### STORED RECORDS

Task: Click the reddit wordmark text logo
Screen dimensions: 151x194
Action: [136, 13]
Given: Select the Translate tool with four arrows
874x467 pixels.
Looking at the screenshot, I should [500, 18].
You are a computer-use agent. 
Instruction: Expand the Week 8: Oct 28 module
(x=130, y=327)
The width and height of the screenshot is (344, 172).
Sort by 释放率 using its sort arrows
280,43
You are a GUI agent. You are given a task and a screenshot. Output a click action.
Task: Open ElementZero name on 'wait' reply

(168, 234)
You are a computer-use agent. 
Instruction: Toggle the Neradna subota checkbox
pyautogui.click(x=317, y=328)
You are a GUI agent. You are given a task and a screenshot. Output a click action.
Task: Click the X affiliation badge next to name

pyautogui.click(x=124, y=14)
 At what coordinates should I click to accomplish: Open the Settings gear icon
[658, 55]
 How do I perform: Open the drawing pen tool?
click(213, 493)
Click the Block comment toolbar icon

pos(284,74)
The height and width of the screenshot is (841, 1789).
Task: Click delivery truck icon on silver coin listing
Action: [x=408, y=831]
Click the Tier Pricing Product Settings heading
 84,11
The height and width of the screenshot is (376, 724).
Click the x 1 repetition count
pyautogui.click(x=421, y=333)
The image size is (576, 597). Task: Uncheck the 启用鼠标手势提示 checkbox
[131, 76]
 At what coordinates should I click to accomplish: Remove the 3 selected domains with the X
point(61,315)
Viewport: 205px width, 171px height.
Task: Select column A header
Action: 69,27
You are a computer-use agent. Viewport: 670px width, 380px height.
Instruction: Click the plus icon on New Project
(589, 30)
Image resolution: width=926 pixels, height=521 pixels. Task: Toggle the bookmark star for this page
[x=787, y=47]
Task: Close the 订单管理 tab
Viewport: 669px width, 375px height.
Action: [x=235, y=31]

### TASK DETAILS
Retype all of the rows above, keeping every line unchanged.

### FINAL RESULT
Task: Click the reddit wordmark text logo
Screen dimensions: 151x194
Action: [136, 13]
Given: Select the Translate tool with four arrows
874x467 pixels.
Looking at the screenshot, I should [500, 18].
You are a computer-use agent. 
Instruction: Expand the Week 8: Oct 28 module
(x=130, y=327)
The width and height of the screenshot is (344, 172).
Sort by 释放率 using its sort arrows
280,43
You are a GUI agent. You are given a task and a screenshot. Output a click action.
Task: Open ElementZero name on 'wait' reply

(168, 234)
You are a computer-use agent. 
Instruction: Toggle the Neradna subota checkbox
pyautogui.click(x=317, y=328)
You are a GUI agent. You are given a task and a screenshot. Output a click action.
Task: Click the X affiliation badge next to name

pyautogui.click(x=124, y=14)
 At what coordinates should I click to accomplish: Open the Settings gear icon
[658, 55]
 How do I perform: Open the drawing pen tool?
click(213, 493)
Click the Block comment toolbar icon

pos(284,74)
The height and width of the screenshot is (841, 1789).
Task: Click delivery truck icon on silver coin listing
Action: [x=408, y=831]
Click the Tier Pricing Product Settings heading
 84,11
The height and width of the screenshot is (376, 724).
Click the x 1 repetition count
pyautogui.click(x=421, y=333)
The image size is (576, 597). Task: Uncheck the 启用鼠标手势提示 checkbox
[131, 76]
 At what coordinates should I click to accomplish: Remove the 3 selected domains with the X
point(61,315)
Viewport: 205px width, 171px height.
Task: Select column A header
Action: 69,27
You are a computer-use agent. Viewport: 670px width, 380px height.
Instruction: Click the plus icon on New Project
(589, 30)
Image resolution: width=926 pixels, height=521 pixels. Task: Toggle the bookmark star for this page
[x=787, y=47]
Task: Close the 订单管理 tab
Viewport: 669px width, 375px height.
Action: [x=235, y=31]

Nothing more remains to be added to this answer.